Next add the following ReadData method to the HL7Datareader class. This method receives a string in HL7 format and transforms it into a list of Segments.

public List<ISegment> ReadData(string hl7String)
{
    // the Extract method expects a stream
    using MemoryStream hl7 = new MemoryStream(Encoding.ASCII.GetBytes(hl7String));
    TemplateBasedExtractor templateBasedExtractor = ReadTemplateBasedExtractor();
    IExtractionResult extractionResult = templateBasedExtractor.Extract(hl7);
    // The final result of the extraction is a json string 
    string json = extractionResult.ToJsonString();
 
    return null;
    // deserialize the json string
    //HL7Message? messages = JsonSerializer.Deserialize<HL7Message>(json);
 
    //return InterpretExtractedData(messages);
}

The class HL7Message does not exist so it cannot be deserialized yet. To see the result of the extractionResult.ToJsonString method, put a breakpoint on the line, return null;.

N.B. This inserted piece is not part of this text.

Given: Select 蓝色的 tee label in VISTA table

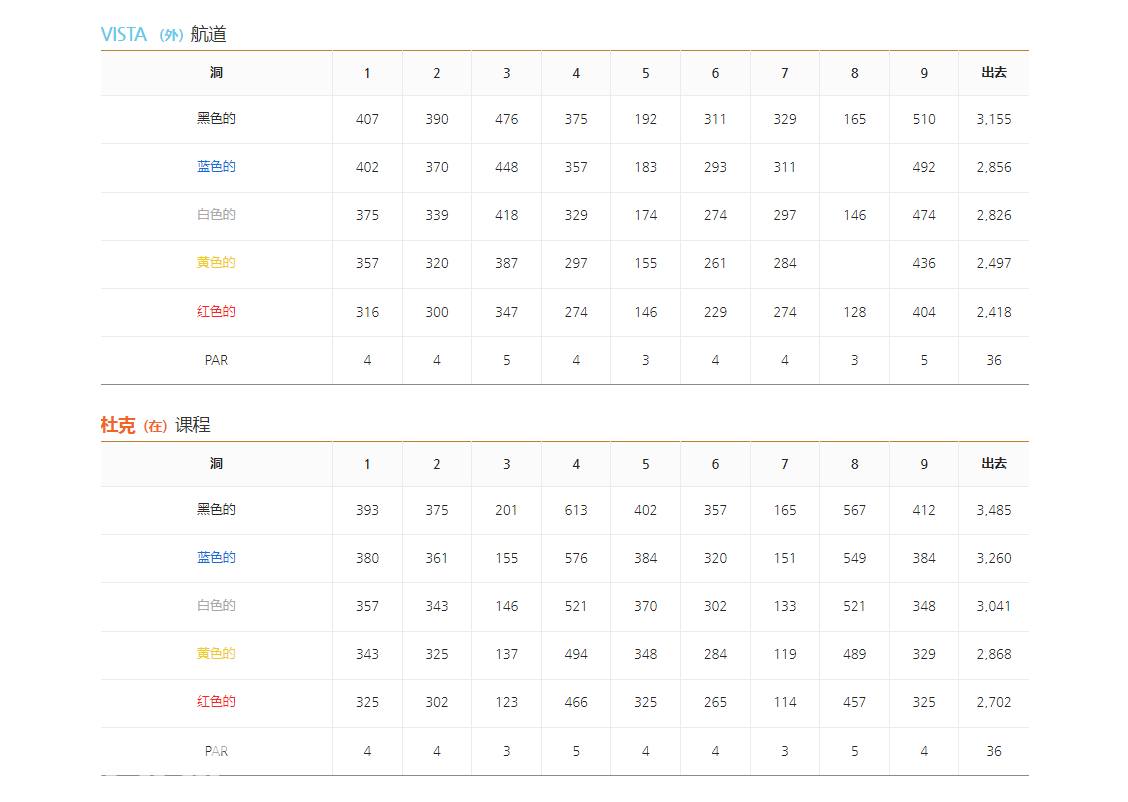Looking at the screenshot, I should coord(216,167).
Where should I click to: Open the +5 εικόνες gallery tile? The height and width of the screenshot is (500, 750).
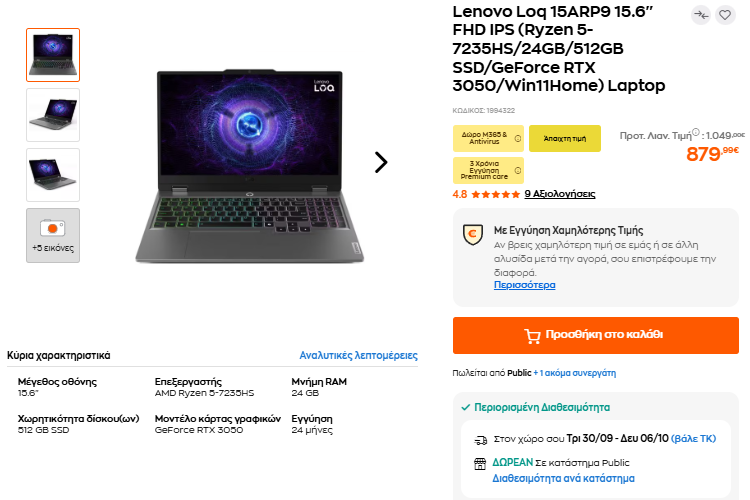(x=53, y=235)
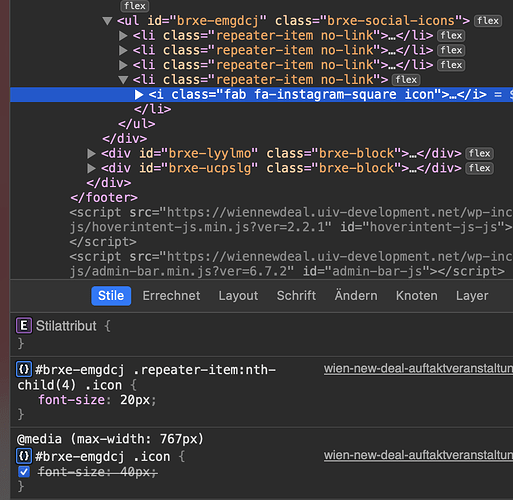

You can inspect the JSON string in the debugger and copy the whole string to the clipboard.

Debug Inspect JSON String

To deserialize this string, add a new class called Message in the Model folder in the C1_hl7.data project.

Remove the actual Message class and copy the JSON file produced in the previous step. Instead of just copying the contents, use Edit > Paste Special > Paste JSON as Classes.

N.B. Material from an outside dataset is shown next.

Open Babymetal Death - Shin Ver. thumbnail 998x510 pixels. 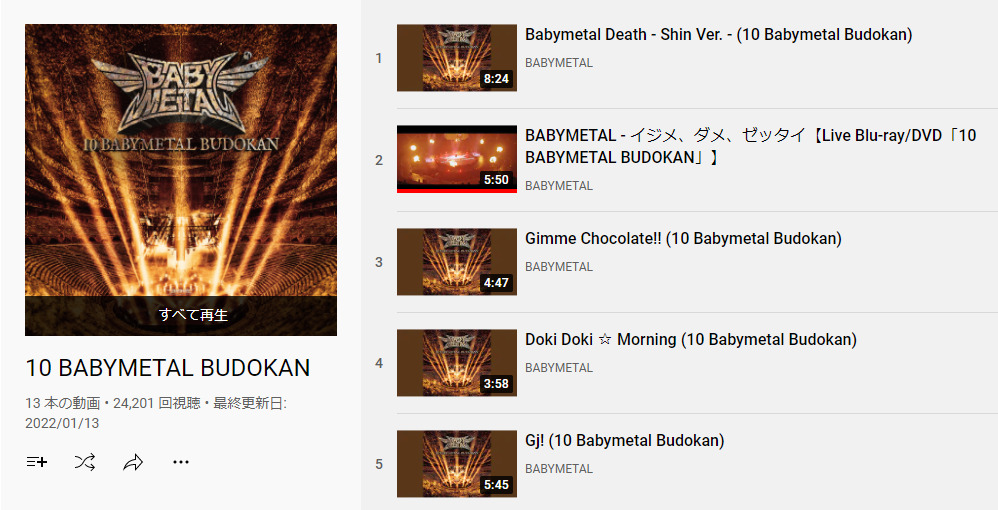click(457, 58)
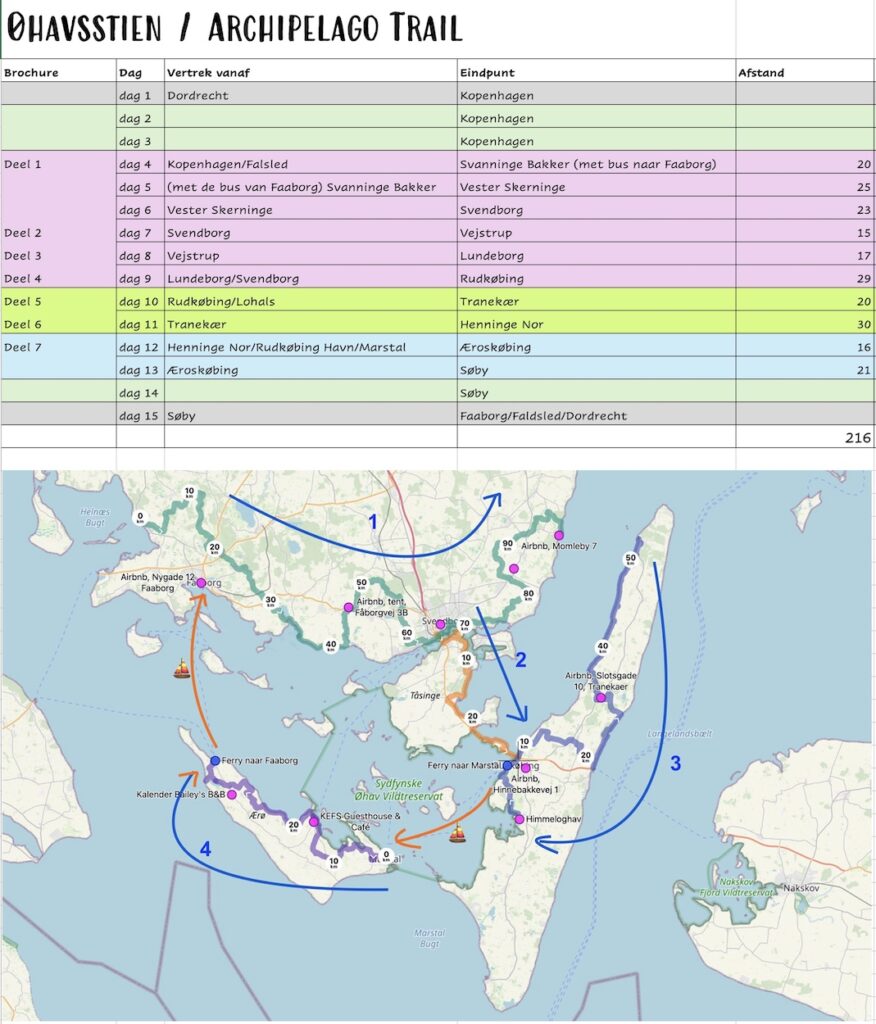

Visual Studio now generates the classes for your model to deserialize the JSON file, with Rootobject as its root.

To be closer to the domain model, rename this class to HL7Message.

Next, uncomment the two last lines in the method and remove the return null; line.

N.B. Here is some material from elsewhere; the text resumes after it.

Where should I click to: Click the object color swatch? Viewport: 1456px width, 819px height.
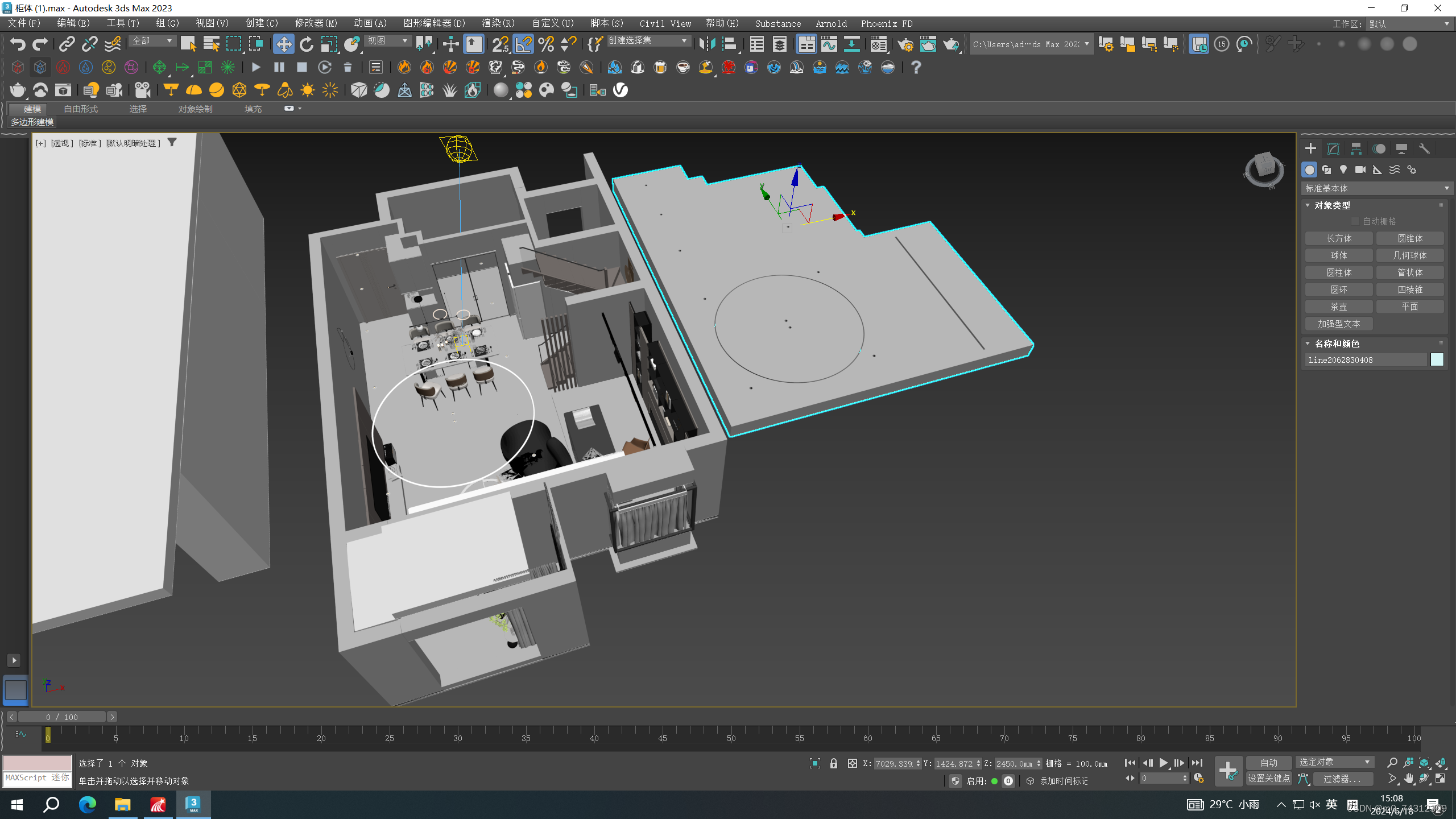[x=1437, y=359]
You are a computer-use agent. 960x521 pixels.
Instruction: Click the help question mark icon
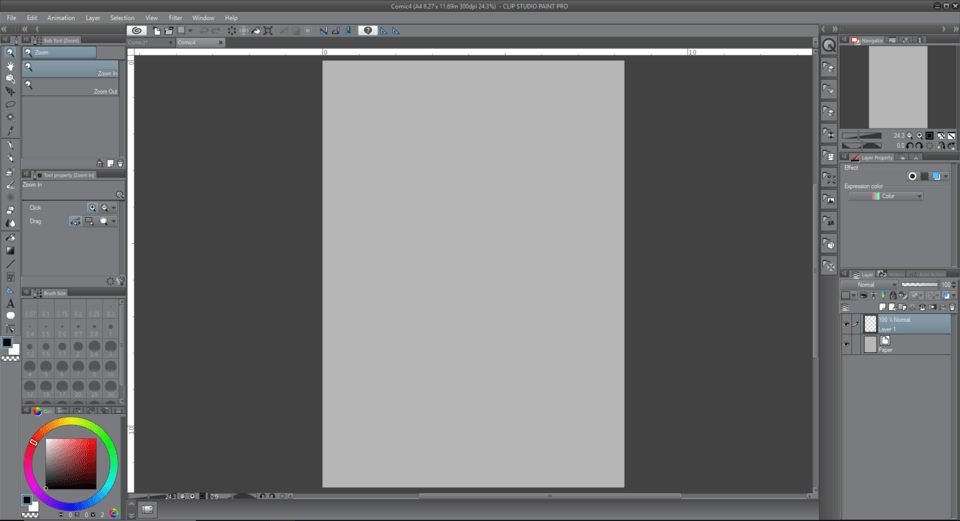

Finally, convert the HL7Message into a List<ISegment>. Here’s the function, which goes inside the same HL7Datareader class.

private List<ISegment> InterpretExtractedData(HL7Message? message)
{
    List<ISegment> segments = new();
    ISegment nextOfKin = new Segment("Next of Kin", string.Empty, string.Empty);
    ISegment observations = new Segment("Observations", string.Empty, string.Empty); 
    foreach (var segment in message.Result.HL7Segment)
    {
        string segmentType = segment.common.Type;
        string[] fields = segment.Fields.Split('|');
        switch (segmentType)
        {
            case "MSH":     // Message header
                segments.Add(new Segment(segmentType, fields[1], 
						ToDate(fields[4])));
                break;
            case "EVN":     // Event type
                segments.Add(new Segment(segmentType, "Encounter", 
						  ToDate(fields[1])));
                break;
            case "PID":     // Patient Identification
                segments.Add(new Segment(segmentType, ToName(fields[3]), 
						  ToDate(fields[5])));
                break;
            case "PV1":     // Patient Visit
                segments.Add(new Segment(segmentType, "Dr.", 
						   ToPratitionerName(fields[7])));
                break;
            case "NK1":     // Next of Kin
                nextOfKin.Subsegments.Add(new Segment(segmentType, 
						   ToName(fields[0]), fields[1]));
                break;
            case "OBX":     // ObservationResult
                string obs = fields[1].Split('^').Last();
                observations.Subsegments.Add(new Segment(segmentType, obs, 
						fields[3] + " " + fields[4]));
                break;
            case "DG1":     // Diagnosis Information
                segments.Add(new Segment(segmentType, fields[2], fields[4]));
                break;
        }
    }
 
    segments.Add(nextOfKin);
    segments.Add(observations);
 
    return segments;
 
    string ToName(string humanName)
    {
        string[] nameparts = humanName.Split('^');
 
        return nameparts.Length switch
        {
            0 => string.Empty,
            1 => nameparts[0],
            _ => $"{nameparts[0]} {nameparts[1]}"
        };
    }
 
    string ToPratitionerName(string humanName)
    {
        string[] nameparts = humanName.Split('^');
 
        return nameparts.Length switch
        {
            0 => string.Empty,
            1 => nameparts[0],
            2 => nameparts[1],
            _ => $"{nameparts[2]} {nameparts[3]}"
        };
    }
 
 
    string ToDate(string dt)
    {
        if (DateTime.TryParseExact(dt, new string[] { "yyyyMMddHHmm", "yyyyMMdd" }, null, DateTimeStyles.None, out DateTime d))
            return d.ToString();
        else return dt;
    }
}

In this case, you only want to represent some fields in the tree view. In an actual project, you can use more fields and store them in a database. If you plan to do more HL7 projects, move the helper functions into a HL7Helperclass. For the sake of simplicity, you have implemented them as nested functions.

Presenting the HL7 File

The HL7 file will be presented in a C1TreeView. The data project already defines the ViewModel and the WPF project only presents the View.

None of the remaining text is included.